(Work instructions): Repeat only the lines below from the one containing "You are a GUI" through the one containing "Supraphon (31, 346)", inclusive, exactly as written.

(Data extracts):
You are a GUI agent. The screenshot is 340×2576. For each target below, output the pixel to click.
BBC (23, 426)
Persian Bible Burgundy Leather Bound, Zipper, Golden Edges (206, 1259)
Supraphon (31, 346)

...

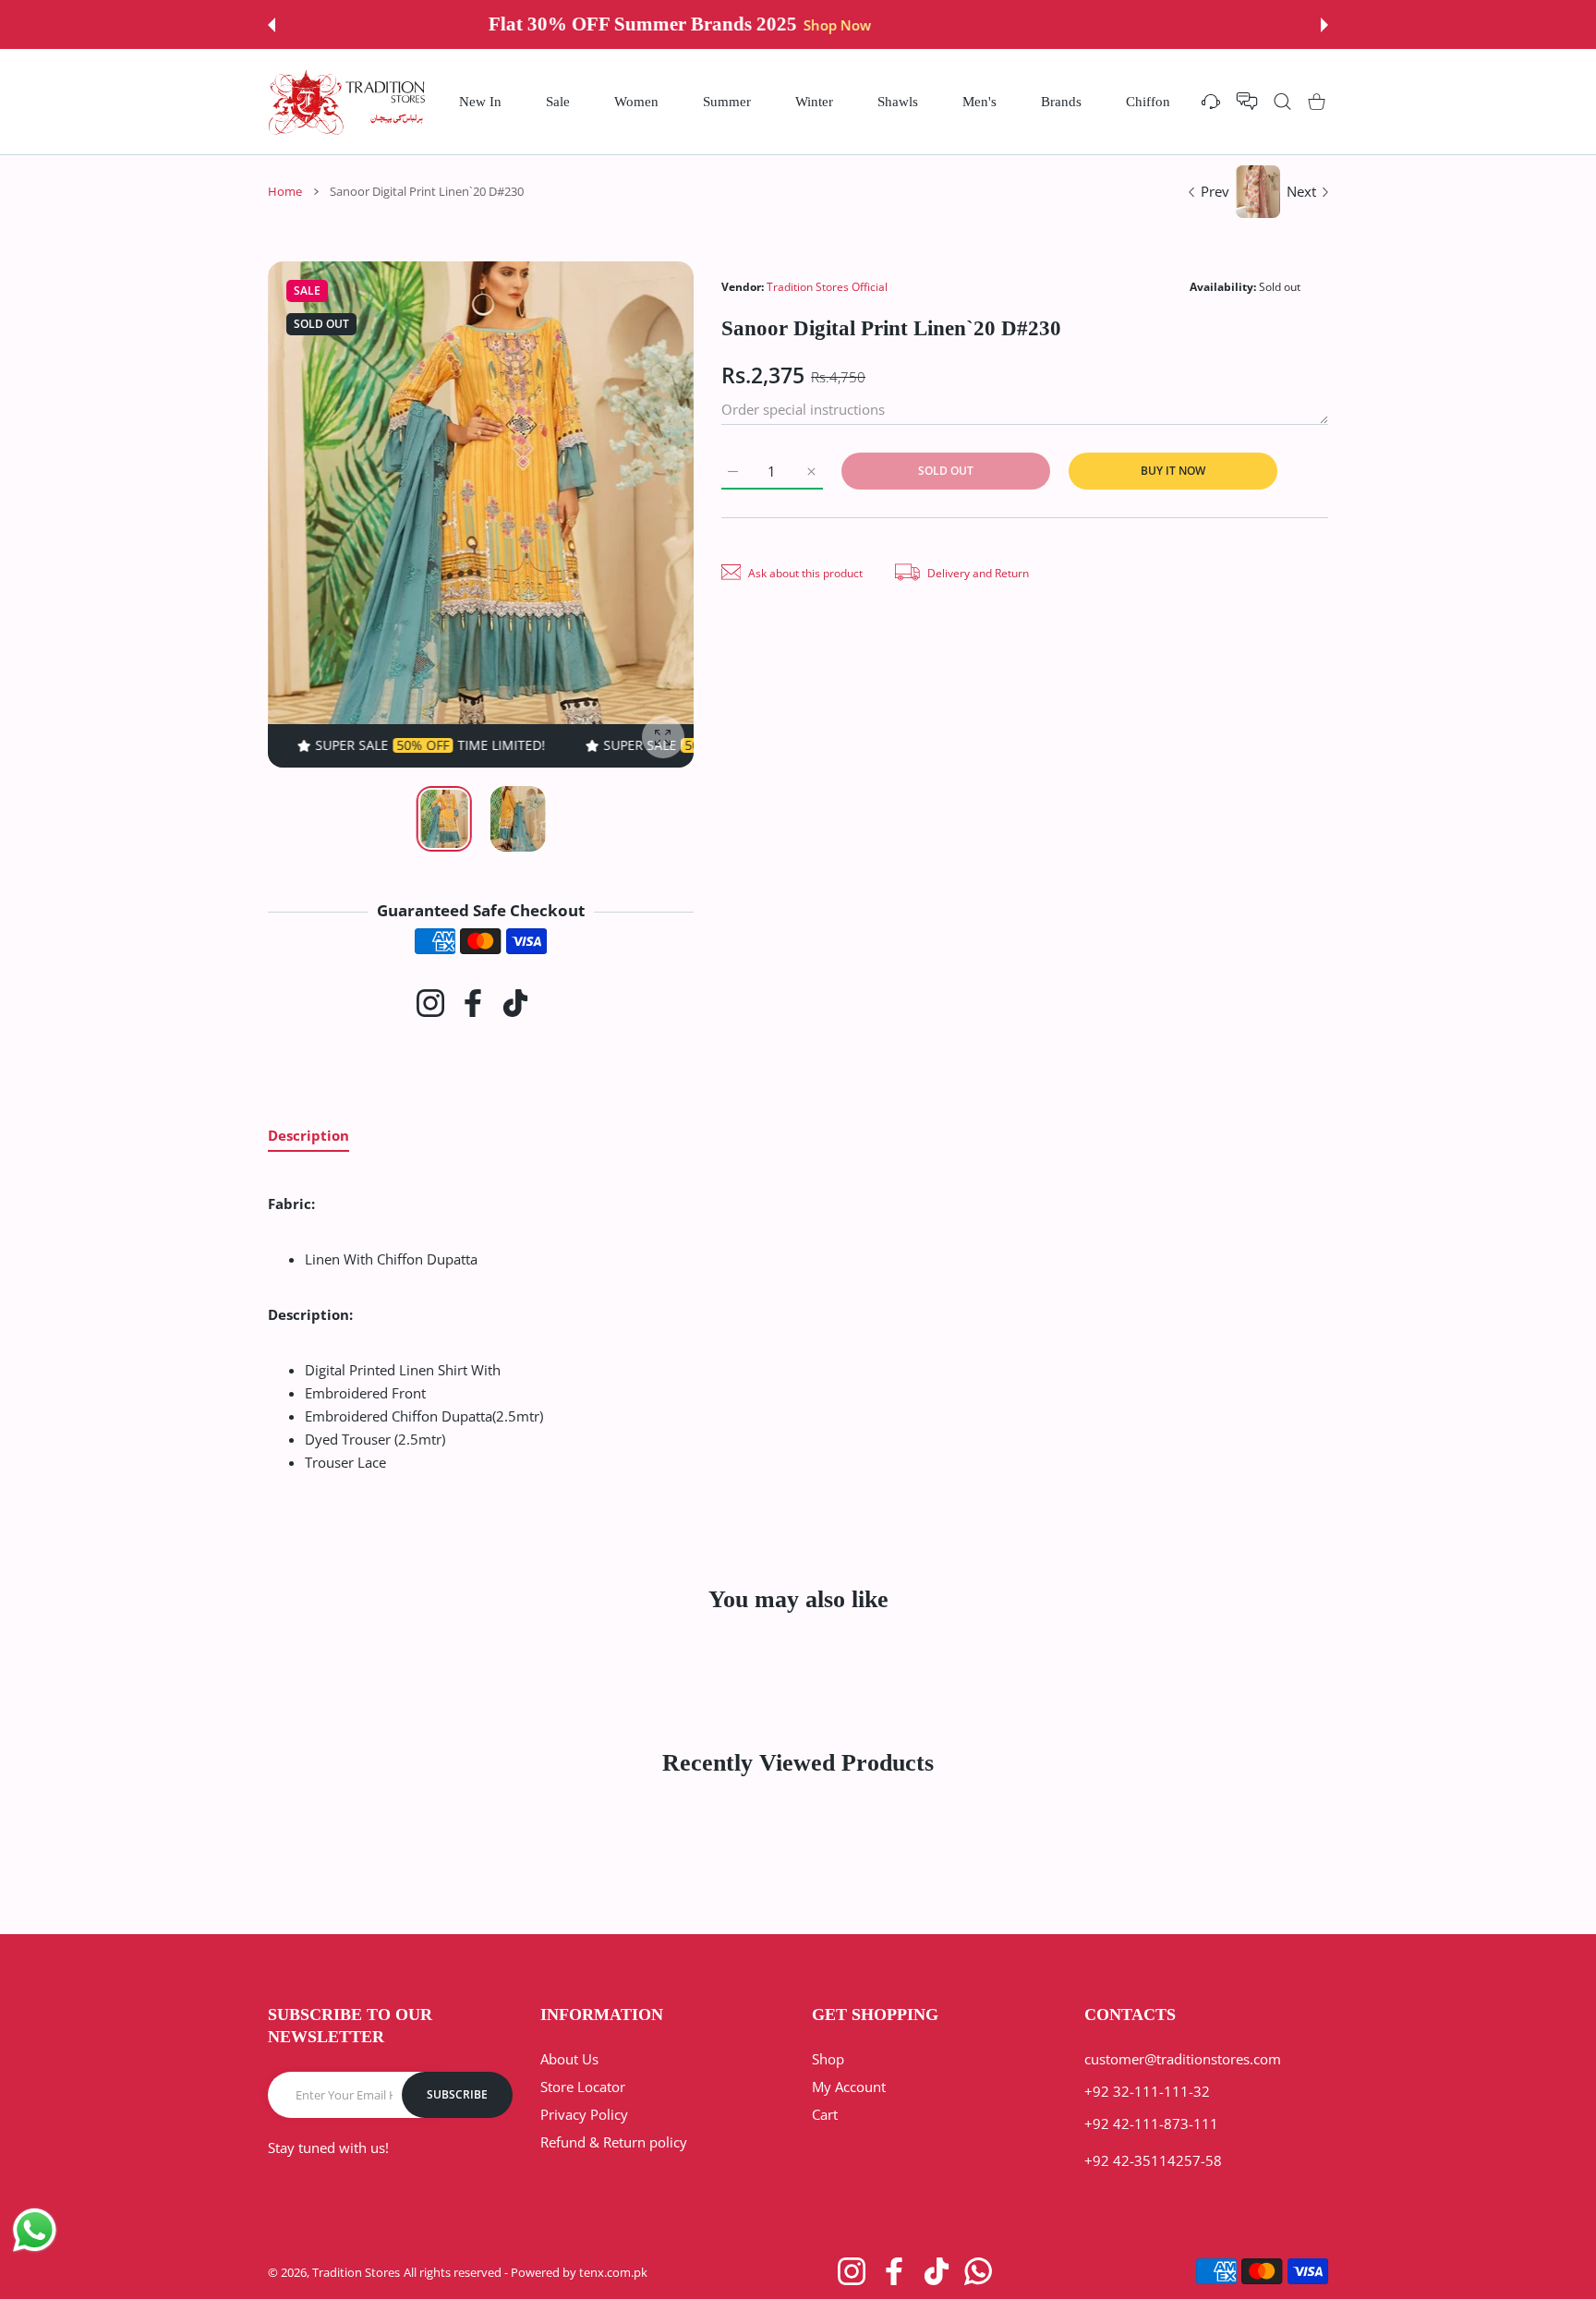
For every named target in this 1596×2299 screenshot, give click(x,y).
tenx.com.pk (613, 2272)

* * *

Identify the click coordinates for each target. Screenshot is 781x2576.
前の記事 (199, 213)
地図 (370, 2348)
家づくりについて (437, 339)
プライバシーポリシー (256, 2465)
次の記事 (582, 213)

(Exercise output):
You are a GUI agent. The screenshot is 340×2576. For each target below, output the pixel to click.
BBC (23, 426)
Persian Bible Burgundy Leather Bound, Zipper, Golden Edges (206, 1259)
Supraphon (31, 346)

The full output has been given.